INDIANAPOLIS —Lance Stephenson scored nine of his playoff career-high 23 points during a late 11-2 run Saturday night, leading the Indiana Pacers past the New York Knicks, 106-99 and into the Eastern Conference Finals for the first time since 2004.
The New York native also had 10 rebounds and the Pacers were spurred by the return of point guard George Hill two days after he was diagnosed with a concussion.
Next up is a rematch with Miami, the team that eliminated Indiana last season. Game 1 will be Wednesday at Miami.
Carmelo Anthony scored 39 points and Iman Shumpert had 19 for New York.
Indiana is 6-0 at home in the playoffs.
BOBCATS: The team is on its way to becoming the Charlotte Hornets.
The Bobcats have started pursuing a name change to Charlotte’s original NBA team, a source confirmed to the Charlotte Observer. Though the Bobcats will need permission from the league to make such a change, incoming NBA commissioner Adam Silver has twice indicated that shouldn’t be a problem.
The source would not comment on whether the popular teal-and-purple color scheme would return to Charlotte.
The Hornets, who moved to New Orleans, were Charlotte’s first major-league team, and for most of 14 years the town embraced the team. The consecutive sellout streak for home games reached 364, nearly nine full seasons.
Players like Muggsy Bogues and Dell Curry still live here and are still prominent figures. The Hornets drafted power forward Larry Johnson and center Alonzo Mourning with top-two picks and they led the team to an unlikely victory over the Boston Celtics in a first-ever playoff appearance in 1993.
But even before then the Hornets owned the town. They lost their first home game by 40 points to the Cleveland Cavaliers, yet received a standing ovation following that game. Despite going 20-62 that first season, the Hornets were featured in an uptown parade. Years later Mourning, Johnson and Bogues were pictured on a mural across a wall of one of Charlotte’s bank towers.
A generation raised on the Hornets kept wearing the teal-and-purple gear after the team left town, and started lobbying for a switch back to the old name and logos over the internet. The campaign came to be known as “Bring Back the Buzz” and has several thousand followers on Facebook.

(DATA EXCERPT)
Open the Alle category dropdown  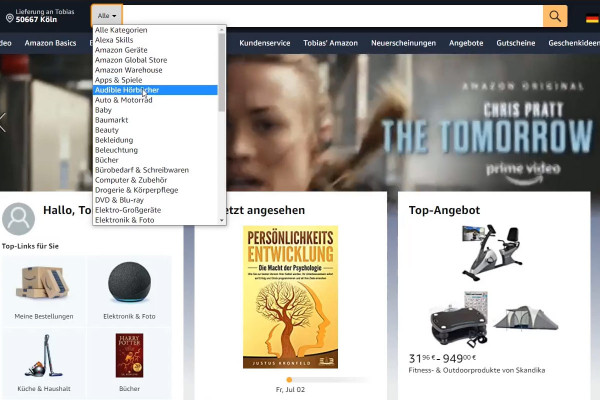point(107,16)
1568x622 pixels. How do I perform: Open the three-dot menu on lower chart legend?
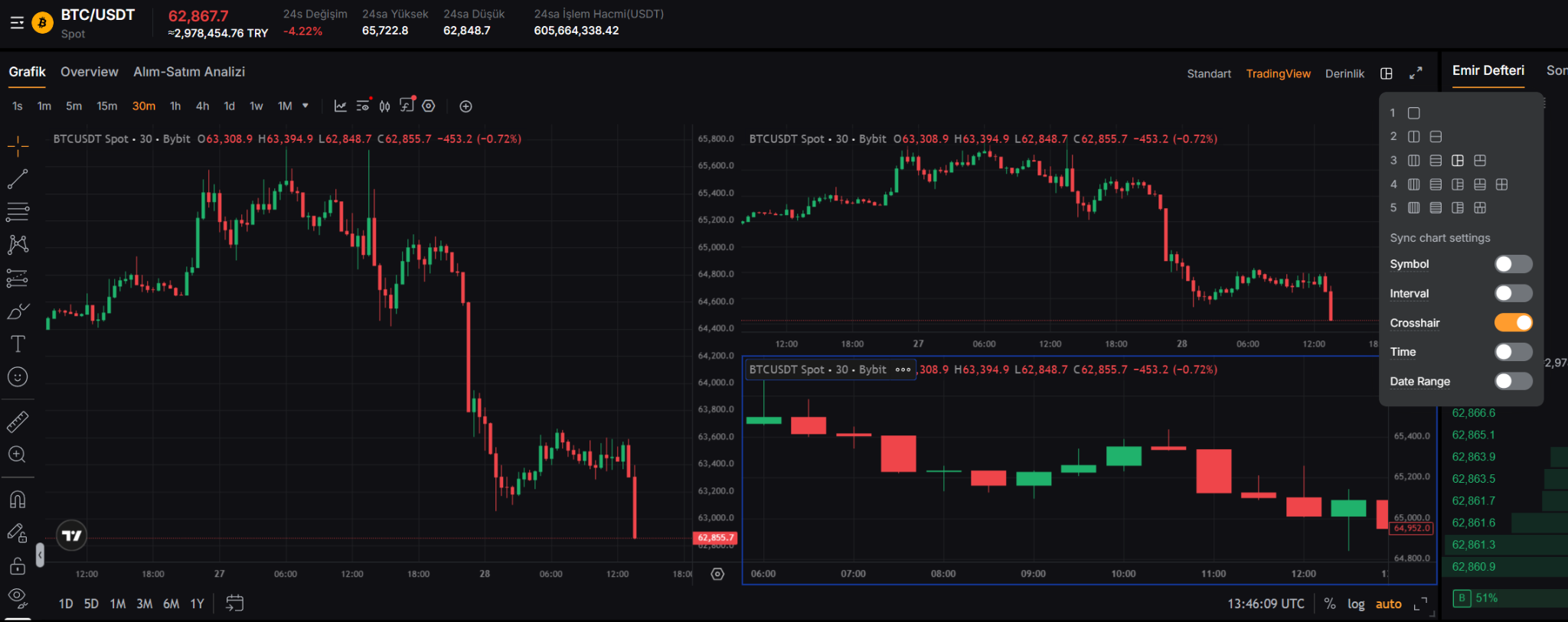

(ACTIONS TO TAKE)
1. Transcribe the part of the NBA news article above between "BOBCATS: The team" and "be a problem.", inclusive.
2. Go on with the NBA news article from the point where it stops.

(TASK RESPONSES)
1.
BOBCATS: The team is on its way to becoming the Charlotte Hornets.
The Bobcats have started pursuing a name change to Charlotte’s original NBA team, a source confirmed to the Charlotte Observer. Though the Bobcats will need permission from the league to make such a change, incoming NBA commissioner Adam Silver has twice indicated that shouldn’t be a problem.

2.
Any change probably couldn’t be implemented before the 2014-15 season. Silver said last month during a trip to Charlotte that it would take a minimum of 18 months to rebrand an NBA franchise. The league’s uniform-maker, Adidas, and other licensees need that much lead time to produce branded merchandise.
The Bobcats have estimated it would cost them about $3 million to rebrand because so much signage and other logo material would have to be replaced. Sources indicate both Bobcats owner Michael Jordan and outgoing NBA commissioner David Stern advocated a switch to the Hornets to better market Charlotte’s team.
CBSsports.com first reported Friday night that the Bobcats have started applying for various rights on the Hornets name the New Orleans franchise recently discarded to become the Pelicans. The Pelicans decision opened the door to this move.
While the nostalgia associated with the Hornets could give the Bobcats a pop, it won’t count for much if they continue to struggle on the court. The Bobcats have gone a league-worst 28-120 in games over the past two seasons.
“There is enough nostalgia about that name that they could get some good karma from it,” Columbia sports-marketing professor Joe Favorito said in December. “Would they stick around if the team isn’t good? Probably not. But that nickname could have the effect of getting some customers to give it a second look.”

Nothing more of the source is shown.